Alan Moore est un drôle de type qui est rentré dans ma vie avec d’autres drôles de types. Je regrette rarement d’avoir aimé. Cela amène souvent tellement de richesses, l’immersion dans une autre vie, un autre univers…
Paris, il y a trois ans. Je l’aime vraiment bien, ce mec. Il me donne envie d’élever des enfants avec lui. Moi qui ai toujours revendiqué ma nulliparité comme un état définitif. Le corps repu, ma main caresse nonchalamment sa toison et mes yeux se promènent sur sa collection de bd. Un gros volume attire mon attention. La tranche comme un livre de contes. Lost Girls, pas mal. Alan Moore et Melinda Gebbie, encore mieux ! Un roman graphique pornographique, diantre, mais c’est pour moi ! Il me dit que ça risque de me plaire. Je me demande si c’est à cause du titre.
Deux ans plus tard. Je ne me suis pas tout à fait remise du Parisien, mais je sais que le quitter était la chose à faire. Je n’ai eu le temps que de feuilleter Lost Girls. Comme notre histoire. Il doit toujours trôner là, au milieu des bd, à côté de mains qui ne sont pas les miennes. J’essaie à présent une nouvelle relation avec un gentil garçon très intelligent. Ses bd à lui aussi se trouvent à côté de son lit. Un gros volume y trône, qui m’envoie un coup au cœur. Il me dit qu’il en a été déçu. Je le lui emprunte. On ne me la fera pas deux fois !

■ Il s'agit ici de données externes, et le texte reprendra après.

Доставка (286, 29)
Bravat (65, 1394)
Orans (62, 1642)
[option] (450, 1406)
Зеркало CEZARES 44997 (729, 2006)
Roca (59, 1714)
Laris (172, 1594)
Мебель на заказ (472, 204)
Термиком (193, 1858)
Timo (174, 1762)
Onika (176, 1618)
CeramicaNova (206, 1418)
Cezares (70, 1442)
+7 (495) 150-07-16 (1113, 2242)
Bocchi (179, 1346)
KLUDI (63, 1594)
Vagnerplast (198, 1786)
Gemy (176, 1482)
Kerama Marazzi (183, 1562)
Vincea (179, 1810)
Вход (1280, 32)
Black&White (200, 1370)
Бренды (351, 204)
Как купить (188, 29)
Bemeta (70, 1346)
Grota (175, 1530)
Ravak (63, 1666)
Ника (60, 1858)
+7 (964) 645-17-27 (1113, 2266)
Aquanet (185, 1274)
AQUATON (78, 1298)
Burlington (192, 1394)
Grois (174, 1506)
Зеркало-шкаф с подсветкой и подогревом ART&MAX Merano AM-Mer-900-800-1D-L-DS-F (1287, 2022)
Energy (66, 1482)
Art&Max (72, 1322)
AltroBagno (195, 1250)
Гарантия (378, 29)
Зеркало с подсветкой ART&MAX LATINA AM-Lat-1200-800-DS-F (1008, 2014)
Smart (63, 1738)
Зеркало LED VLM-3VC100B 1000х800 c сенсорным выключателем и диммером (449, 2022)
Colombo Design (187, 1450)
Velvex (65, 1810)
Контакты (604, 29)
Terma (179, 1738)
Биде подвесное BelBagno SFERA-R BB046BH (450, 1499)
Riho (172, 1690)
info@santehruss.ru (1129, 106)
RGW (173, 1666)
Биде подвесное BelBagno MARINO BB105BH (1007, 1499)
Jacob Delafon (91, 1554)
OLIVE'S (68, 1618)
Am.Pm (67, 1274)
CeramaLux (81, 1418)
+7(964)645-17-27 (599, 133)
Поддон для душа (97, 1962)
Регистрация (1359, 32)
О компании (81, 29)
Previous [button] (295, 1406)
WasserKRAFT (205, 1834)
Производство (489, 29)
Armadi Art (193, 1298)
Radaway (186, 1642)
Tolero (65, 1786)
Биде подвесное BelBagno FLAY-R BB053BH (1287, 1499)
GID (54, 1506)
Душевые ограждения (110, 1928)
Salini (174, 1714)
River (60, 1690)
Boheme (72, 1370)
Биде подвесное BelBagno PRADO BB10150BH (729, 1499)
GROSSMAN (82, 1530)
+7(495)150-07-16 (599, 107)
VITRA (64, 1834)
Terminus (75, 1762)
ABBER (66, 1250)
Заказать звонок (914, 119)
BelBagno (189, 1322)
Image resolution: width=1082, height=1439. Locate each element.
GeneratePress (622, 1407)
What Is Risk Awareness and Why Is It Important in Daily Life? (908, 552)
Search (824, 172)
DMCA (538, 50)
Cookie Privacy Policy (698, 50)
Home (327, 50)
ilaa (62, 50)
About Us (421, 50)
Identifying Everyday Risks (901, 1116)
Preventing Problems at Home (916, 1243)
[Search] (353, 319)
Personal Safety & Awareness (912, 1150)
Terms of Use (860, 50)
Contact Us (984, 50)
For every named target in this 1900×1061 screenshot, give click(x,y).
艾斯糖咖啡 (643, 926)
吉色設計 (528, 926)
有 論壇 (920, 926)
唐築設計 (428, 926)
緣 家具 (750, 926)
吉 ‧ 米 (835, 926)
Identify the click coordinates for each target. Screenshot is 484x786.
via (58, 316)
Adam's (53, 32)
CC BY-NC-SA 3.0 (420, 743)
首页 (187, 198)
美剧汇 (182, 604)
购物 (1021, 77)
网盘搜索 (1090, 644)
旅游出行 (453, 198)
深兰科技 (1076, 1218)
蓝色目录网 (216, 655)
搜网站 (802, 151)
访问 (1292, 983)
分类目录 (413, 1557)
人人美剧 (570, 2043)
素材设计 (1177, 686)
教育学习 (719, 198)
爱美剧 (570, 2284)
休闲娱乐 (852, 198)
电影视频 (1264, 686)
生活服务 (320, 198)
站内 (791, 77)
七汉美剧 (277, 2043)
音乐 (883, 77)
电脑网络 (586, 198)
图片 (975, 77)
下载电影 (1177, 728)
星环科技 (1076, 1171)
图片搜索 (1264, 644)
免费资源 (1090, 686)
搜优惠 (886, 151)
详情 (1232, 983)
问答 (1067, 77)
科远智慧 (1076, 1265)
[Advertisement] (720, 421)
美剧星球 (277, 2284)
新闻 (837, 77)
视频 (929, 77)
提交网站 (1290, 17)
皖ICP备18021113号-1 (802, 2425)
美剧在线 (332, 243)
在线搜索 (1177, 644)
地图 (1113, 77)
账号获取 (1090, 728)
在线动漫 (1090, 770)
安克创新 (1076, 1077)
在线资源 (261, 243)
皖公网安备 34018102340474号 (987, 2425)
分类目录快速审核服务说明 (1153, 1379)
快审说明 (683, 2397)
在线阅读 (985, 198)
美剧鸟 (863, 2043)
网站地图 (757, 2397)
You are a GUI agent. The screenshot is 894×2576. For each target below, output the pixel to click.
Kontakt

Et là, c’est le coup de foudre. Presque plus que ce que j’ai ressenti quand j’ai rencontré le Parisien ! C’est beau ! Foutre, que c’est beau ! Des couleurs pastel, tendres. Beaucoup de courbes. Des femmes vraies, d’âges différents, qu’on a l’impression de toucher. Une sensibilité féminine qui va droit au but. Elle a l’air d’être le genre de gonzesse qui me plaît, la Melinda, qui est incapable de te parler de vernis à ongles ou de tarir quand il s’agit d’art. Ses morceaux pastichés, dans le style, entre autres, de Schiele sont savoureux.
C’est intelligent ! L’Histoire et les histoires se mêlent. Moore fait revivre trois personnages fictionnels (Dorothé, Alice et Wendy respectivement héroïnes du Magicien d’Oz, d’Alice au pays des merveilles et de Peter Pan) et ne cesse de parler de pastiche, s’adonnant lui-même à la tâche. La littérature, le récit, la fiction et l’imaginaire se télescopent à qui mieux mieux.
C’est tendre, enfin. Nos trois héroïnes, devenues adultes, se racontent leurs histoires sexuelles respectives. Elles ont connu moults traumatismes dont le moindre n’est sans doute pas de tenter de vivre leur amour pour « la chose » en ce début de vingtième siècle. Mais elles se sont trouvées. Elles sont là les unes pour les autres. Très vite, s’installe l’importance de raconter pour se libérer.
C’est excitant. J’ai arrêtée plusieurs fois ma lecture pour promener une main loin d’être nonchalante dans ma toison. Presque tous les aspects de la sexualité et de ses « déviances » y passent, sans pour autant qu’on y retrouve un aspect fastidieux de checklist comme, par exemple, chez Sade. Et cela grâce aux récits enchâssés et à la représentation de l’imagination des protagonistes.
Moore (le grand monsieur qui a scénarisé nombre d’incontournables comics tels que Watchmen et V for Vendetta) et Gebbie ont travaillé plus de dix ans sur ce chef-d’œuvre et puis se sont mariés. Qu’est-ce qu’ils ont bien fait ! De l’écrire – de se marier, je ne sais pas, ça leur appartient ; mais je peux tellement imaginer l’idylle qui se noue quand on bosse ensemble aussi longtemps sur un gros morceau pareil !
Les gentils garçons, ça ne me convient pas terriblement ; le regret du Parisien se fait de plus en plus ténu. Le mois dernier, j’ai acheté un exemplaire de Lost girls. Il se retrouve fort souvent dans mon lit, à portée de mes mains, pas loin de ma toison.
ALAN MOORE + MELINDA GEBBIE, Lost Girls, Top shelf productions, 2006.
ALAN MOORE + MELINDA GEBBIE, Filles perdues (traduction française : Anne Capuron), Delcourt, 2008.